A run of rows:
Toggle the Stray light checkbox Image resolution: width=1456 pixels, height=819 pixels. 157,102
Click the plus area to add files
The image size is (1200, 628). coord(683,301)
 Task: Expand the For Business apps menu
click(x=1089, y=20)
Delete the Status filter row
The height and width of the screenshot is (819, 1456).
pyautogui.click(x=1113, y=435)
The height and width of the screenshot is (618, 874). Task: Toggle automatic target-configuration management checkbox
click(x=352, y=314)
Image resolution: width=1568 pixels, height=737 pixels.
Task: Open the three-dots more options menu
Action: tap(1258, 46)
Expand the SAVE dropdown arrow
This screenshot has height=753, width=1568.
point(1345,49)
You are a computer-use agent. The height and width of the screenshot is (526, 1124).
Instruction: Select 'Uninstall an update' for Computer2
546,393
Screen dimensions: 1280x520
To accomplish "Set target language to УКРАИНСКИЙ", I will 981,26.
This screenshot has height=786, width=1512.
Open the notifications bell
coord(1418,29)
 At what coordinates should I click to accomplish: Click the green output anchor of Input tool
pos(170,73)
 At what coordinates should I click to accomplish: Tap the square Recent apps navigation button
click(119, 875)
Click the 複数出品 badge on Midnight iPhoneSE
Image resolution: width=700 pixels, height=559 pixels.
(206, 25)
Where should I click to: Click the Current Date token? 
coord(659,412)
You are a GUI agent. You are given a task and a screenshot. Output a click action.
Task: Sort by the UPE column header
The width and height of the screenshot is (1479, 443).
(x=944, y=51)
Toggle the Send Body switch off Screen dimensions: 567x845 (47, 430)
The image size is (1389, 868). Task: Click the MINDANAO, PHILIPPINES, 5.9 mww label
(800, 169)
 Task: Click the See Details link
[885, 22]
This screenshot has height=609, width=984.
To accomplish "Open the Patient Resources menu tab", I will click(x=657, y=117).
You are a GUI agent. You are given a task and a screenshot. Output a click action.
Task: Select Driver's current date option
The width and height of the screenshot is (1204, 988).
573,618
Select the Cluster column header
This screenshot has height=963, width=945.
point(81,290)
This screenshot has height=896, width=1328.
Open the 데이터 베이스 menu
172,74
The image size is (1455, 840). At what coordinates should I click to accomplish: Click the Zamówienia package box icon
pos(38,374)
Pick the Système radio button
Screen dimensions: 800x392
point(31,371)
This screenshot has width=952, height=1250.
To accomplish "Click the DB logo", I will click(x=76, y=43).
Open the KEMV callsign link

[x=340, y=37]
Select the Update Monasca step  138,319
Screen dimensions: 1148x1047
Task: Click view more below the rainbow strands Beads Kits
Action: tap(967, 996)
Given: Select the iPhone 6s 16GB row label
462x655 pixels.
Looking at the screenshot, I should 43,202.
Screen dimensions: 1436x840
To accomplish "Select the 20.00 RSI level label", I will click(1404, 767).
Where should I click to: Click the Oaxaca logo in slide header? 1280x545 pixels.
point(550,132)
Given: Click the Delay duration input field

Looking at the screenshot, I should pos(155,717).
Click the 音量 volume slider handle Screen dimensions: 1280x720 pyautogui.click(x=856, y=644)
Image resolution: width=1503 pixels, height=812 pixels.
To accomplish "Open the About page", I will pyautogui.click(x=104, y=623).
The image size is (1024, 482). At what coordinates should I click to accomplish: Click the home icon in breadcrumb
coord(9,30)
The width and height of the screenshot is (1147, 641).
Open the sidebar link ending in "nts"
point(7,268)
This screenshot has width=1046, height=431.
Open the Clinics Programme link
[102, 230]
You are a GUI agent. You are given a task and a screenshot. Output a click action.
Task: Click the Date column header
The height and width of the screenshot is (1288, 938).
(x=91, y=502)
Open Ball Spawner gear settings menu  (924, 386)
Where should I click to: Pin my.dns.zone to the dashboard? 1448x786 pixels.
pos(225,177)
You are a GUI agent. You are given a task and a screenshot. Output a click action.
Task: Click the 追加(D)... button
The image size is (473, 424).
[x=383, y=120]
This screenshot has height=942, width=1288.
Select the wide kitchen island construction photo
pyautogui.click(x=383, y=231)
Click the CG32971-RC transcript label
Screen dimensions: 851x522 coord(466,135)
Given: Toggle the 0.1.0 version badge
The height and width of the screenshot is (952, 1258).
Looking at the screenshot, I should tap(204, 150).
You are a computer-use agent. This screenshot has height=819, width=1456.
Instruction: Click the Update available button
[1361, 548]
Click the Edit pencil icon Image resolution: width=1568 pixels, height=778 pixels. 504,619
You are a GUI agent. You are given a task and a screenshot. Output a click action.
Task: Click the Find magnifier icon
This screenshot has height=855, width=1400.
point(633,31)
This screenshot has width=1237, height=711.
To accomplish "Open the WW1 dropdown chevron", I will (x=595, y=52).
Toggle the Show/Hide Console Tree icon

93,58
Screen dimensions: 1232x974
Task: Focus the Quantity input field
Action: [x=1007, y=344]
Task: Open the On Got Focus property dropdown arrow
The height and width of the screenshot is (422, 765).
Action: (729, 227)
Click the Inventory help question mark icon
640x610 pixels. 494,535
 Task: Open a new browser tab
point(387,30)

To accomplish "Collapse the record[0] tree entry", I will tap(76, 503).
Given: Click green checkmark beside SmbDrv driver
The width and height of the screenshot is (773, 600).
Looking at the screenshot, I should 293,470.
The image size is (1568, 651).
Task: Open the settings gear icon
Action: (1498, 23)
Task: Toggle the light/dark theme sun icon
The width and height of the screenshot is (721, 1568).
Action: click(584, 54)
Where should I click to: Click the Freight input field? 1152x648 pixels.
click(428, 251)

WHAT IS BEING ASKED —
Please rewrite every one of these rows, changing "checkbox" to "check box" wherever it occurs and leaving everything else untouched.

FULL ANSWER —
Toggle the Stray light check box Image resolution: width=1456 pixels, height=819 pixels. 157,102
Click the plus area to add files
The image size is (1200, 628). coord(683,301)
 Task: Expand the For Business apps menu
click(x=1089, y=20)
Delete the Status filter row
The height and width of the screenshot is (819, 1456).
pyautogui.click(x=1113, y=435)
The height and width of the screenshot is (618, 874). Task: Toggle automatic target-configuration management check box
click(x=352, y=314)
Image resolution: width=1568 pixels, height=737 pixels.
Task: Open the three-dots more options menu
Action: tap(1258, 46)
Expand the SAVE dropdown arrow
This screenshot has height=753, width=1568.
point(1345,49)
You are a computer-use agent. The height and width of the screenshot is (526, 1124).
Instruction: Select 'Uninstall an update' for Computer2
546,393
Screen dimensions: 1280x520
To accomplish "Set target language to УКРАИНСКИЙ", I will 981,26.
This screenshot has height=786, width=1512.
Open the notifications bell
coord(1418,29)
 At what coordinates should I click to accomplish: Click the green output anchor of Input tool
pos(170,73)
 At what coordinates should I click to accomplish: Tap the square Recent apps navigation button
click(119, 875)
Click the 複数出品 badge on Midnight iPhoneSE
Image resolution: width=700 pixels, height=559 pixels.
(206, 25)
Where should I click to: Click the Current Date token? 
coord(659,412)
You are a GUI agent. You are given a task and a screenshot. Output a click action.
Task: Sort by the UPE column header
The width and height of the screenshot is (1479, 443).
(x=944, y=51)
Toggle the Send Body switch off Screen dimensions: 567x845 (47, 430)
The image size is (1389, 868). Task: Click the MINDANAO, PHILIPPINES, 5.9 mww label
(800, 169)
 Task: Click the See Details link
[885, 22]
This screenshot has height=609, width=984.
To accomplish "Open the Patient Resources menu tab", I will click(x=657, y=117).
You are a GUI agent. You are given a task and a screenshot. Output a click action.
Task: Select Driver's current date option
The width and height of the screenshot is (1204, 988).
573,618
Select the Cluster column header
This screenshot has height=963, width=945.
point(81,290)
This screenshot has height=896, width=1328.
Open the 데이터 베이스 menu
172,74
The image size is (1455, 840). At what coordinates should I click to accomplish: Click the Zamówienia package box icon
pos(38,374)
Pick the Système radio button
Screen dimensions: 800x392
point(31,371)
This screenshot has width=952, height=1250.
To accomplish "Click the DB logo", I will click(x=76, y=43).
Open the KEMV callsign link

[x=340, y=37]
Select the Update Monasca step  138,319
Screen dimensions: 1148x1047
Task: Click view more below the rainbow strands Beads Kits
Action: tap(967, 996)
Given: Select the iPhone 6s 16GB row label
462x655 pixels.
Looking at the screenshot, I should 43,202.
Screen dimensions: 1436x840
To accomplish "Select the 20.00 RSI level label", I will click(1404, 767).
Where should I click to: Click the Oaxaca logo in slide header? 1280x545 pixels.
point(550,132)
Given: Click the Delay duration input field

Looking at the screenshot, I should pos(155,717).
Click the 音量 volume slider handle Screen dimensions: 1280x720 pyautogui.click(x=856, y=644)
Image resolution: width=1503 pixels, height=812 pixels.
To accomplish "Open the About page", I will pyautogui.click(x=104, y=623).
The image size is (1024, 482). At what coordinates should I click to accomplish: Click the home icon in breadcrumb
coord(9,30)
The width and height of the screenshot is (1147, 641).
Open the sidebar link ending in "nts"
point(7,268)
This screenshot has width=1046, height=431.
Open the Clinics Programme link
[102, 230]
You are a GUI agent. You are given a task and a screenshot. Output a click action.
Task: Click the Date column header
The height and width of the screenshot is (1288, 938).
(x=91, y=502)
Open Ball Spawner gear settings menu  (924, 386)
Where should I click to: Pin my.dns.zone to the dashboard? 1448x786 pixels.
pos(225,177)
You are a GUI agent. You are given a task and a screenshot. Output a click action.
Task: Click the 追加(D)... button
The image size is (473, 424).
[x=383, y=120]
This screenshot has height=942, width=1288.
Select the wide kitchen island construction photo
pyautogui.click(x=383, y=231)
Click the CG32971-RC transcript label
Screen dimensions: 851x522 coord(466,135)
Given: Toggle the 0.1.0 version badge
The height and width of the screenshot is (952, 1258).
Looking at the screenshot, I should tap(204, 150).
You are a computer-use agent. This screenshot has height=819, width=1456.
Instruction: Click the Update available button
[1361, 548]
Click the Edit pencil icon Image resolution: width=1568 pixels, height=778 pixels. 504,619
You are a GUI agent. You are given a task and a screenshot. Output a click action.
Task: Click the Find magnifier icon
This screenshot has height=855, width=1400.
point(633,31)
This screenshot has width=1237, height=711.
To accomplish "Open the WW1 dropdown chevron", I will (x=595, y=52).
Toggle the Show/Hide Console Tree icon

93,58
Screen dimensions: 1232x974
Task: Focus the Quantity input field
Action: [x=1007, y=344]
Task: Open the On Got Focus property dropdown arrow
The height and width of the screenshot is (422, 765).
Action: (729, 227)
Click the Inventory help question mark icon
640x610 pixels. 494,535
 Task: Open a new browser tab
point(387,30)

To accomplish "Collapse the record[0] tree entry", I will tap(76, 503).
Given: Click green checkmark beside SmbDrv driver
The width and height of the screenshot is (773, 600).
Looking at the screenshot, I should 293,470.
The image size is (1568, 651).
Task: Open the settings gear icon
Action: (1498, 23)
Task: Toggle the light/dark theme sun icon
The width and height of the screenshot is (721, 1568).
Action: click(584, 54)
Where should I click to: Click the Freight input field? 1152x648 pixels.
click(428, 251)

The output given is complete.